» **TASK INSTRUCTIONS**:
a) Using the passage about translating the "fly" line, say whether each statement agrees with it: (i) the High Valyrian word for "fly" had already been used in the series in episode 310; (ii) the line was first added as a pick-up line during ADR; (iii) Dothraki has roughly 4,000 words. For each, answer yes or no and quote the deciding words.
b) In the passage about translating the "fly" line, what shorter High Valyrian word was offered when the post-production team asked for something shorter, and what does it mean?

» **PAGE TEXT**:

Initially, I had translated the High Valyrian command “fly” for this scene, and that’s what was in the materials I sent off (the word is Sōvēs!, which you can hear in my official recording here—and, in fact, it already appeared in the series in episode 310, albeit in the plural: sōvētēs). This wasn’t a pick-up line or something added in ADR: It was a part of the script whose translations I sent off last August. For whatever reason, though, that line didn’t make it into the recording that day, and what Emilia Clarke did say was “Fly!” in English. (It happens sometimes: Scenes get busy, lots of activity, sometimes a word gets forgotten and that take turns out the best, etc.)
Many months later when they were doing ADR for that scene, they decided to try to add the High Valyrian back in. I sent the post-production folks the original line and MP3, but there was a problem: Dany’s mouth didn’t match the word sōvēs, as what she said was English “Fly!” They asked me for something shorter, so I offered Jās!, High Valyrian for “Go!”, and they said they’d try it.
Anyway, I guess that didn’t work, so we got “valahd”, and I was wondering where the heck it came from—until I found it.
Dothraki has about 4,000 words, many of which are quite obscure and would never make it into a scene (nhizokh, “raven plumage”? I mean, maybe…?). I’ve probably forgotten over half the words I created—especially as I haven’t translated into it recently. I was looking through the dictionary, though, and came across an entry I’d forgotten: valad.

» **DATA EXCERPT**:
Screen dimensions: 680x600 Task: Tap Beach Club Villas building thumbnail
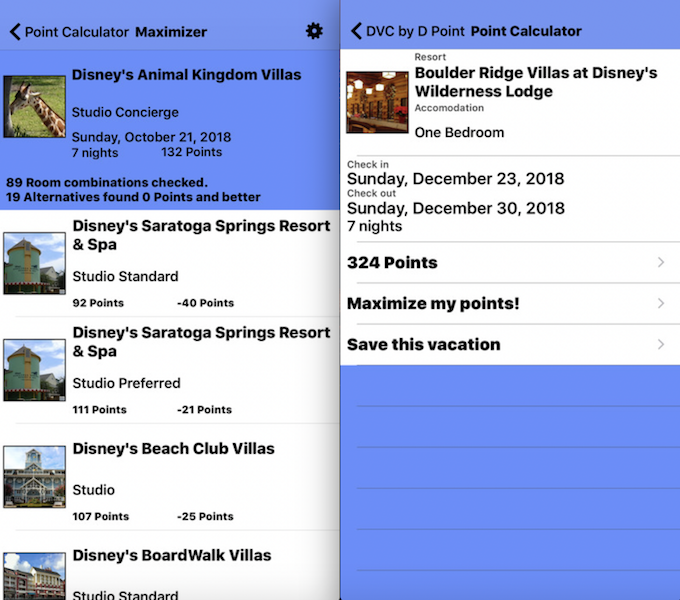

» **RESULTS OF THE TASKS**:
a)
(i) Yes: "it already appeared in the series in episode 310"
(ii) No: "This wasn’t a pick-up line or something added in ADR"
(iii) Yes: "Dothraki has about 4,000 words"

b) Jās!, which means "Go!" in High Valyrian.